Samuel Altman, CEO of OpenAI, testifies before the Senate Judiciary Subcommittee on Privacy, Technology, and the Law on May 16. (Photo by Win McNamee/Getty Images)
Samuel Altman, CEO of OpenAI, testifies before the Senate Judiciary Subcommittee on Privacy, Technology, and the Law on May 16. (Photo by Win McNamee/Getty Images)

Members of Congress might not agree on much, but at a Tuesday hearing before the Senate Judiciary’s Subcommittee on Privacy, Technology, and the Law, they all affirmed it’s crucial to get artificial intelligence regulation right.
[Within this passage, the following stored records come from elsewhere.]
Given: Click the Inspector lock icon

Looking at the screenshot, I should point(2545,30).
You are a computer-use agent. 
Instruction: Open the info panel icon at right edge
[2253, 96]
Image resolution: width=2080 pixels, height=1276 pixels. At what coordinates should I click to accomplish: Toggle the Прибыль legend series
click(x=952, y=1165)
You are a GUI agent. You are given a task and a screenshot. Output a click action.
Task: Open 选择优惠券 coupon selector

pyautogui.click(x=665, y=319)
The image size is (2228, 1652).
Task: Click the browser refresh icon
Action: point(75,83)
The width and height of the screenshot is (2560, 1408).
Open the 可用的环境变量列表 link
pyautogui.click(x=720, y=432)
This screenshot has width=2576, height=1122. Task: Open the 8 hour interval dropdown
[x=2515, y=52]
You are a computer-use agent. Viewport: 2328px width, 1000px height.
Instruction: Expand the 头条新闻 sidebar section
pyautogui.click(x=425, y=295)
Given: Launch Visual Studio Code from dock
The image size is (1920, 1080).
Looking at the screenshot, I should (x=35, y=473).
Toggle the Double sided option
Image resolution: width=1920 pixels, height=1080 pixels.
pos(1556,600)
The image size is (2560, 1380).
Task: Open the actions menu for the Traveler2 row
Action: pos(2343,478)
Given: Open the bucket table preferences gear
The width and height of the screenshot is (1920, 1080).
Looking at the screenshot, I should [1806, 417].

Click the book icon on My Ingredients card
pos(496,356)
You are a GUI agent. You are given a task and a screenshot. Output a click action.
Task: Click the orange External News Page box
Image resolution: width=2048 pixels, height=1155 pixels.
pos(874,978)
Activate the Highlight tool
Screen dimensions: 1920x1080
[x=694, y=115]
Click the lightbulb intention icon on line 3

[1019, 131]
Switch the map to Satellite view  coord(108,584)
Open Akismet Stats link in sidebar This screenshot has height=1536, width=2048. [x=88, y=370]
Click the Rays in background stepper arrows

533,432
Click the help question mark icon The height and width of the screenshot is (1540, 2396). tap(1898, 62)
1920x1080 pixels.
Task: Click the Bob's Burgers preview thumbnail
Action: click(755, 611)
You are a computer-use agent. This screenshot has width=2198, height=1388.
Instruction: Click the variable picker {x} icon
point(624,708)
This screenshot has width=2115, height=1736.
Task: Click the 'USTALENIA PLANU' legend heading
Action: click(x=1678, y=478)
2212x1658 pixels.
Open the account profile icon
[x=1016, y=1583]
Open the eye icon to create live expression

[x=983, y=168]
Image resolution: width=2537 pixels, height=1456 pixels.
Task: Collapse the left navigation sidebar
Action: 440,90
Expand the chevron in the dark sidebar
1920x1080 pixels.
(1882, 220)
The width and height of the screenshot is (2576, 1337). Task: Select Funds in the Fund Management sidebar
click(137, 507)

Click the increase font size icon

Lawmakers compared the technology to the breakthroughs of the printing press, internet, and atomic bomb, while Sam Altman—CEO of OpenAI, which creates AI tools including ChatGPT—warned that “if this technology goes wrong, it can go quite wrong.”

Cheer up, ChatGPT told TMD: “Regulating AI doesn’t mean we have to be AI-fraid of it!”

We’ll keep writing our own jokes for now. And ChatGPT’s reassurances won’t do much for lawmakers who expect AI tools to shape elections, news, and labor markets—and are worried about repeating regulatory mistakes made with social media companies. Tuesday, they asked Altman and other experts for help regulating AI without quashing its useful attributes.